The simplest cause of an “out of range” error is a new video card plugged into an old monitor. Newer video cards can handle resolutions that older monitors can’t support. Incompatible or corrupted drivers also cause monitors to display out of range, especially in Windows. Another likely cause for all operating systems is that the resolution was configured to a setting the monitor couldn’t display.
To fix an out-of-range monitor in Windows 8, first reboot the computer into Safe Mode. Hold the "F8" key while the computer is rebooting. If the computer displays properly, select a new screen resolution with the Display Settings app. If the computer is displaying out of range because of a driver issue, reboot the computer while holding "F8." Then, instead of Safe Mode, choose "Last Known Good Configuration." After Windows boots, reinstall the video card drivers. For most video cards, reinstalling the video cards is as simple as running a program. Always read the instructions provided from the manufacturer’s website. If you know a driver works well with your computer, back it up to a safe place.
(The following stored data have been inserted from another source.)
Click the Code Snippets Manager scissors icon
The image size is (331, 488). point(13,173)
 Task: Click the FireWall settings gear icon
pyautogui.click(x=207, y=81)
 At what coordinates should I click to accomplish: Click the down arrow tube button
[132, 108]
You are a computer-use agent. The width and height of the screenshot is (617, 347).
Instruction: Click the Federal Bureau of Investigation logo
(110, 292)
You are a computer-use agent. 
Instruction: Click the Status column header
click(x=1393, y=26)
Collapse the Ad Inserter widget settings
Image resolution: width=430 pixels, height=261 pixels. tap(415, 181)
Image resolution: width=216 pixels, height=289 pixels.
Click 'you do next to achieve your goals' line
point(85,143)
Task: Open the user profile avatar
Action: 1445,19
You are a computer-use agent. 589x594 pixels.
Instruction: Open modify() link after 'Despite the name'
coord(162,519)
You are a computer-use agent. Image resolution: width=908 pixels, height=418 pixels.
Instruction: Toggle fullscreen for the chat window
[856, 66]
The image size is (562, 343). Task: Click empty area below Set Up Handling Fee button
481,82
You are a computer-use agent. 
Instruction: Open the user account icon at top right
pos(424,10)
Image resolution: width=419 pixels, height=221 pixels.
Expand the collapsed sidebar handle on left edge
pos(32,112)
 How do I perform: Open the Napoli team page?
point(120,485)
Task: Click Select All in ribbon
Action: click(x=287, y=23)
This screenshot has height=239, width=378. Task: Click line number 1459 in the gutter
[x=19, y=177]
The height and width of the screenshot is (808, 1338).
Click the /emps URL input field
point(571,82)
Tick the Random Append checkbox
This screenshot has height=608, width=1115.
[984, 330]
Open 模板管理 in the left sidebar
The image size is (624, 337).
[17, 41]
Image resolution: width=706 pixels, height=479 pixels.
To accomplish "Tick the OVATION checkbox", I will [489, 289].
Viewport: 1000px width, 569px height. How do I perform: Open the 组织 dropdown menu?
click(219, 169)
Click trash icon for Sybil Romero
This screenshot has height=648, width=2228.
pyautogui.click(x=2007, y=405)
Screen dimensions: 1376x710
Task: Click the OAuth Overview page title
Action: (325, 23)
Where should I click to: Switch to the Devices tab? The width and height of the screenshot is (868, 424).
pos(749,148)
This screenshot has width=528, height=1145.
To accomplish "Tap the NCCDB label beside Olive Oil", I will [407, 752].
If you changed your Mac’s resolution to something the monitor can’t support, doing absolutely nothing will fix the problem. The computer reverts to the last used resolution after 15 seconds. If that doesn’t work, or the Mac is plugged into a monitor that doesn’t support the resolution, press and hold the "Power" button until the computer turns off, then turn on the computer. After you hear the startup noise, hold down the "Shift" key. After the Mac has booted, choose a new resolution in "Display" under "System Preferences." Finally, reboot the computer normally.
In Ubuntu, at a command prompt, delete the "monitors.xml" file in ~/.config and reboot. In other distributions, reconfigure X by typing “Xorg -configure” as root. If you don’t have the documentation that came with the monitor, many manufacturers provide manuals with proper resolutions online.